Two additional pieces of legislation were added to the Modernization Act -- the Energy Title of America COMPETES Reauthorization Act of 2015 and the ExaSCALE Computing Leadership Act of 2015 -- authored by staunch nuclear supporter U.S. Senator Lamar Alexander who recently called a tax extenders bill that would extend the federal renewable energy production tax credit "a national windmill policy."
"Our country uses about 25 percent of the electricity in the world. Relying on windmills to produce that electricity when nuclear power is available is the energy equivalent of going to war in sailboats when nuclear ships are available," Alexander, who is also chairman of the Appropriations Subcommittee on Energy and Water Development and is a member of the Senate Energy and Natural Resources Committee, said.
Of the overall Energy Policy Modernization Act, he said, "I commend Sen. Murkowski and Sen. Cantwell's work in crafting a bipartisan energy bill that includes provisions that would reauthorize key basic energy research programs and jumpstart research into exascale computing. It is imperative that the United States maintain its brainpower advantage to create an abundance of clean, cheap, reliable energy to fuel innovation in our free enterprise system."
The Energy Title of America COMPETES Reauthorization Act is legislation that would reauthorize basic energy research programs. Specifically, it would authorize a 4 percent increase in funding for basic energy research each year and reauthorize the U.S. Department of Energy's (DOE) Office of Science and ARPA-E for five years, putting the DOE on a path toward doubling the roughly $5 billion it spends on energy technology research.

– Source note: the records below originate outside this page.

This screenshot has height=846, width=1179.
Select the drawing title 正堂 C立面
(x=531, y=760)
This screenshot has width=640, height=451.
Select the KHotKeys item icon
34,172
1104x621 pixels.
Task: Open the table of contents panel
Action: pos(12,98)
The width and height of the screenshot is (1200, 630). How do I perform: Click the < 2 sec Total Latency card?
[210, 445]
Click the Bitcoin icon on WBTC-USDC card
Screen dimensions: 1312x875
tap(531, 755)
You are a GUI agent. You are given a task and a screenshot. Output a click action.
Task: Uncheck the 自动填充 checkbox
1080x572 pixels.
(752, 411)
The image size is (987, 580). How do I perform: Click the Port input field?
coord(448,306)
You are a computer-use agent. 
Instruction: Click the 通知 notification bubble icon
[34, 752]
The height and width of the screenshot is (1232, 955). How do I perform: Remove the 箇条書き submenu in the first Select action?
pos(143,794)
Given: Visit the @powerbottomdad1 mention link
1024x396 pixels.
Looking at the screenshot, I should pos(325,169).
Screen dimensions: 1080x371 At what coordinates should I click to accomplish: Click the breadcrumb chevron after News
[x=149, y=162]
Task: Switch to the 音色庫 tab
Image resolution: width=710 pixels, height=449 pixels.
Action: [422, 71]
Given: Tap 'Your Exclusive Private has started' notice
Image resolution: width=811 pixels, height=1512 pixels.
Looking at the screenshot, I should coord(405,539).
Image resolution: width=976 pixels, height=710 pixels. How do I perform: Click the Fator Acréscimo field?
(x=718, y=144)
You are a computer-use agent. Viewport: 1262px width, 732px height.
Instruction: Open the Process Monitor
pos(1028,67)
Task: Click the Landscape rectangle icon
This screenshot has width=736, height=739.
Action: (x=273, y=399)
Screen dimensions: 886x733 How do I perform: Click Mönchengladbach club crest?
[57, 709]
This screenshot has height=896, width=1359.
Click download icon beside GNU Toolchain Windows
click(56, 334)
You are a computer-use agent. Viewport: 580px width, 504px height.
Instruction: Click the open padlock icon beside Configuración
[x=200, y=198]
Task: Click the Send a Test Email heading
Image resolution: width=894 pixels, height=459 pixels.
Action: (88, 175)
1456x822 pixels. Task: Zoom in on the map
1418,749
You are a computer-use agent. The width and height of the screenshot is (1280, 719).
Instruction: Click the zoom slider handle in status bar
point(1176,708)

"Governing is about setting priorities, and this legislation will put us on a path to double basic energy research -- one of the best ways to keep good-paying jobs from going overseas -- while streamlining basic energy research programs at the U.S. Department of Energy," Alexander said. "As researchers have told me, it's hard to think of an important technological advance since World War II that has not involved at least some government-sponsored research."